→ Problem to solve:
Using the records below, transcribe exactly only the lines from the one with "You are a GUI" through the end, both included, and drop every picture.

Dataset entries
▬▬▬▬▬▬▬▬▬▬

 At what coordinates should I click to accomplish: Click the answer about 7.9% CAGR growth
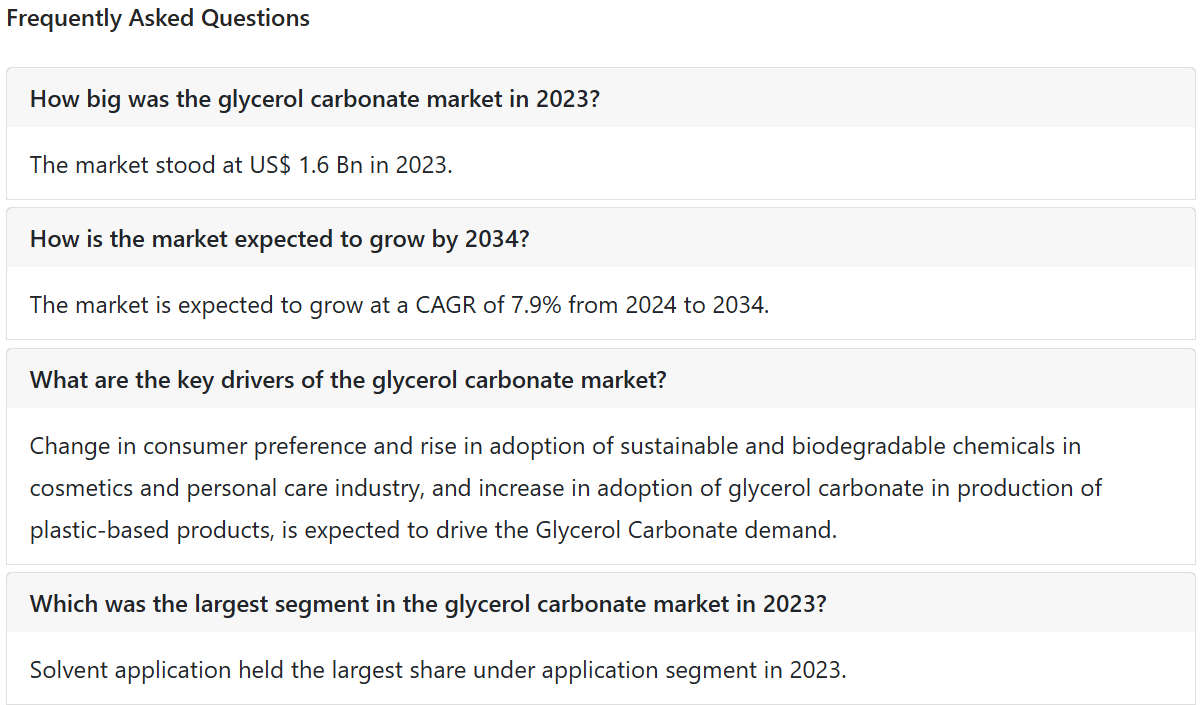tap(400, 304)
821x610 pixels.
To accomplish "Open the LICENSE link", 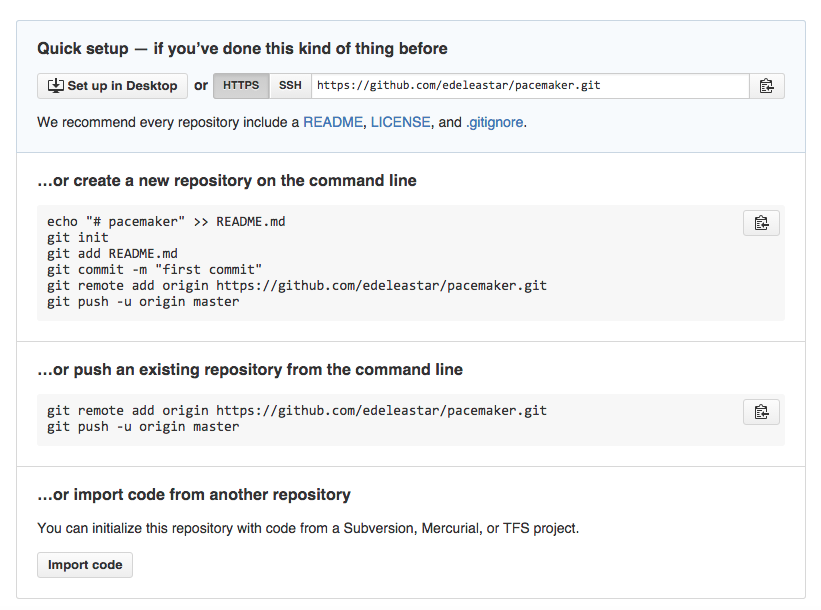I will click(401, 122).
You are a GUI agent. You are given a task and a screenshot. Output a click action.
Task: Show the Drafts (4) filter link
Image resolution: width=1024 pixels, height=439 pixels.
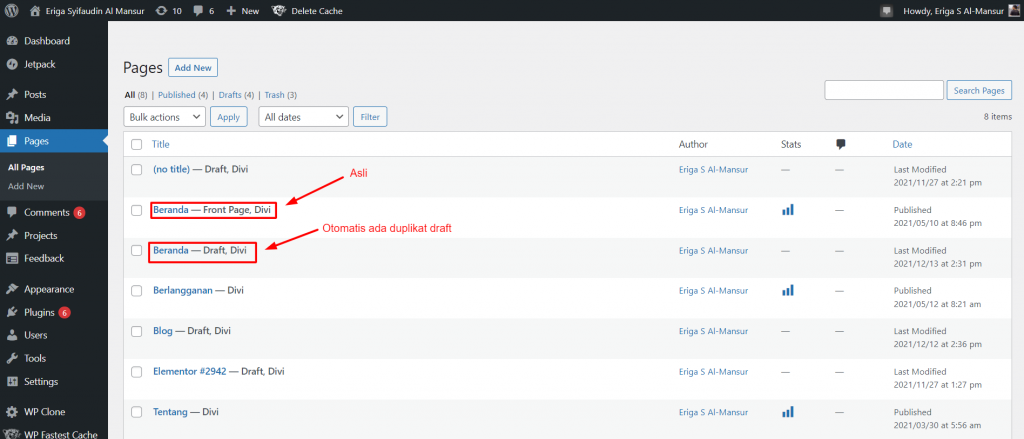tap(235, 95)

▬▬▬▬▬▬▬▬▬▬

→ Finished task:
You are a GUI agent. You are given a task and a screenshot. Output a click action.
Task: Show the Drafts (4) filter link
Image resolution: width=1024 pixels, height=439 pixels.
tap(235, 95)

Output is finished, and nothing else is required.